Since the majority of our properties in South Orange County were built before 1978, this information will most likely apply to you:

Buyers, owners, and managers of older housing (pre 1978) need to be aware of recently-effective Environmental Protection Agency (EPA) rules regarding renovation projects in such units.  In 2008 the EPA adopted the Lead-Based Paint Renovation, Repair and Painting Program Rule.  Certain requirements of that rule became effective April 22, 2010.  In addressing these requirements we will consider first: 1. What kinds of properties are covered? 2. What persons must comply with the rules?  3. What kinds of activities are covered?

The rules apply to residential houses, apartments, and child-occupied facilities such as schools and day-care centers that were built prior to 1978.  Excluded are housing built after 1978, housing for the elderly or disabled as long as children do not reside there, and “zero-bedroom” dwellings such as studio apartments or dormitories.

  1. Contractors, property managers, and others who perform renovations for compensation are required to comply with the EPA rules.  So, for example, a homeowner working on his or her own home would not be included.  On the other hand, an owner of a rental unit working on the rental unit would be required to comply with the regulations.  This is because, “the receipt of rent payments or salaries derived from rent payments [as in property management operations] is considered compensation under EPA’s lead program.”
  2. In general, any activity that disturbs paint in pre-1978 housing and child-occupied facilities is included.  This could include remodeling and repair/maintenance work, electrical, plumbing, painting, carpentry, or window replacement.  Exempted would be “minor repair and maintenance activities that disturb 6 square feet or less of paint per room inside, or 20 square feet or less on the exterior…”  Note that “minor maintenance” activities do not include window replacement.

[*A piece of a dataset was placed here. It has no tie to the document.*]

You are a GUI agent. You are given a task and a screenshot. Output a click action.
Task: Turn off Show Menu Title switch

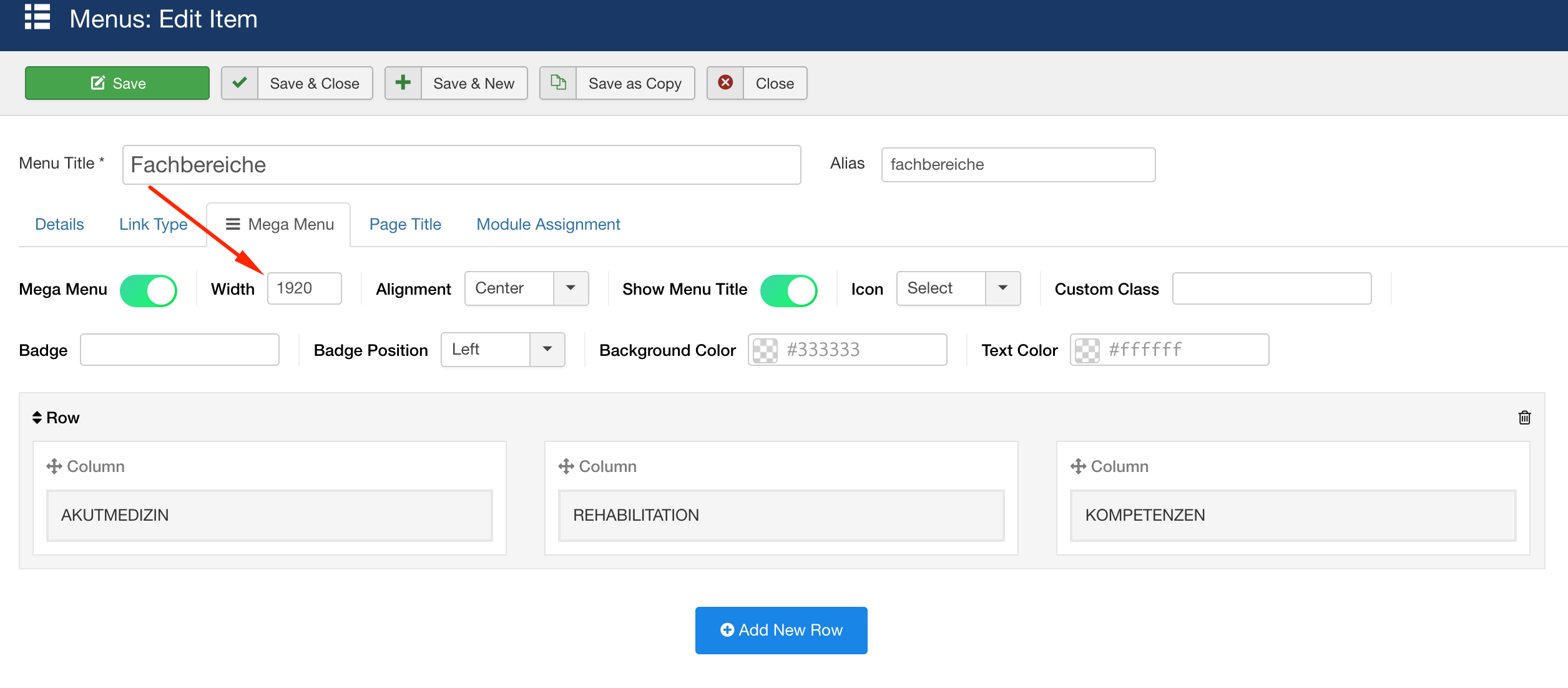(x=788, y=290)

The requirements of the rules cover three areas:  (a) education and notification, (b) training and certification, and (c) work practices

(a)     Prior to commencing renovation work, the EPA’s pamphlet, Renovate Right: Important Lead Hazard Information for Families must be distributed to occupants of the property or, in the case of child-occupied facilities, to the owner of the building or to an adult representative of the facility.  Informational signs must be posted describing the nature, location, and dates of the renovation.

(b)    Firms that perform applicable renovation must be certified and renovators must be trained.  A certified firm’s workers must be certified renovators or have been trained by certified renovators.  Certified firms must maintain records – for at least three years — in accordance with the rules Individual renovators must successfully complete an eight-hour training course by an accredited provider in order to become certified.

(c)    Work practices to be followed include rules for both interior and exterior renovation.  Generally, they address measures to contain dust and debris and to provide for its proper disposal.  Also, certain methods of paint and surface removal are prohibited.  The work-practice rules also address clean-up measures and record keeping. 

As noted above, home owners doing their own work do not have to follow the rules for those who perform renovation for compensation.  Additionally, a homeowner may contract with a renovator and, in writing, waive the requirements that the renovator comply with EPA rules, provided that no child under six resides at the property and there is no pregnant woman there.

In addition to exceptions for homeowners, there are also exceptions for work that has to be done as a result of emergency conditions.  An emergency renovation would be work “done in response to a sudden, unexpected event which, if not immediately attended to, presents a safety or public health hazard or threatens property with significant damage.”  Other than that, though, there is little wiggle room with regard to the EPA rules.  Violations can incur penalties up to $32,500 per day, per violation.  Probably not something anyone wants to fool around with.